Methods: This retrospective study included 16 patients with post-traumatic distal humerus defects who underwent bone transportation combined with internal fixation between June 2017 and December 2023. Clinical records and consecutive X-ray images were reviewed to assess bone regeneration and alignment. The ASAMI criteria were applied to assess the bone and functional recovery, whereas the functional outcomes of the elbow joint were evaluated applying the Disabilities of the Arm, Shoulder, and Hand (DASH) score. Postoperative complications were classified using the Paley classification. Radial nerve function was systematically monitored preoperatively and at follow-up visits through comprehensive motor and sensory examination, with particular emphasis on delayed radial nerve palsy. Overall patient recovery, including range of motion (ROM) and functional improvement, was correlated with the DASH scores and postoperative complications. Statistical significance was defined as P < 0.05.
Results: The study included 16 patients ( mean age of 36.1 ± 8 years) with a mean humeral defect size of 5.6 ± 1.1 cm. The mean follow-up time was 22.1 ± 1.9 months, the average external fixation time (EFT) was 9.1 ± 1.4 months and the external fixation index (EFI) was 1.65 ± 0.11 months/cm. All humeral defects were successfully reconstructed. According to the ASAMI criteria, the treatment outcome was excellent in 6 cases, good in 8, and fair in 2. Elbow function significantly improved (p<0.01) post-operatively according to the DASH score. Mild extensional dysfunction was reported in 2 cases, and no radial nerve injuries or recurrent infections were observed. Pin tract infections were observed in 9 (56.26%) patients but were effectively managed with standardized dressing changes, without compromising the overall prognosis. The remaining patients achieved satisfactory clinical and functional recovery.
Conclusion: Bone transport combined with internal plate fixation effectively addresses post-traumatic distal humerus defects and nonunions by shortening external fixation time and lowering the incidence of docking site nonunion. This approach also eliminates the need for iliac bone grafting, thereby minimizing secondary trauma and enabling satisfactory joint function recovery.
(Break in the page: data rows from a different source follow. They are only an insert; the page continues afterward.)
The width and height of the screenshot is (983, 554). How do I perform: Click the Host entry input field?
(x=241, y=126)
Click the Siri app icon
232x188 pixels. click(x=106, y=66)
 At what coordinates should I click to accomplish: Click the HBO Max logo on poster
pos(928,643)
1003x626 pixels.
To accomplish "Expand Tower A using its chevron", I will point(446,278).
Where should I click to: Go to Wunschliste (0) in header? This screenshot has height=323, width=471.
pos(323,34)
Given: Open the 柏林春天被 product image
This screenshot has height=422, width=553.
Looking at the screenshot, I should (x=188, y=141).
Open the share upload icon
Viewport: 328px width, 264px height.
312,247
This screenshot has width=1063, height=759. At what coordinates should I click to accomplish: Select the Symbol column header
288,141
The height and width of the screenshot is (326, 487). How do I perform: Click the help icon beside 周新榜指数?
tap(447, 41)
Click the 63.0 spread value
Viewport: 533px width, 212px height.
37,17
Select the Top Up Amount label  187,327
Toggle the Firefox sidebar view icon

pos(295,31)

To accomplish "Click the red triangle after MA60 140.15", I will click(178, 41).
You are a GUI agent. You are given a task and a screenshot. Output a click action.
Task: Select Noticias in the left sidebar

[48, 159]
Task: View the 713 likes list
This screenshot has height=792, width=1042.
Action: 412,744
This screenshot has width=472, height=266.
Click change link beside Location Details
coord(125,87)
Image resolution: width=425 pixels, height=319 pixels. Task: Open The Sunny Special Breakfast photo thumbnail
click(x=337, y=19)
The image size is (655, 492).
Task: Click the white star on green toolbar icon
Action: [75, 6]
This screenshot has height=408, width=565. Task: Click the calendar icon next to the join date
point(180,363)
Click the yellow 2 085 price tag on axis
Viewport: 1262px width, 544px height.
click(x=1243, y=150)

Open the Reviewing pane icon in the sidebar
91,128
Keywords: Bone transport; Humeral defect; Internal fixation; Nonunion.
© 2025. The Author(s).
Conflict of interest statement
Declarations. Ethics approval and consent to participate: This retrospective study was approved by the Ethics Committee of the First Affiliated Hospital of Xinjiang Medical University and carried out by the ethical standards set out in the Helsinki Declaration. Informed consent was received from all participants. Consent for publication: Not applicable. Competing interests: The authors declare no competing interests. Clinical trial number: Not applicable.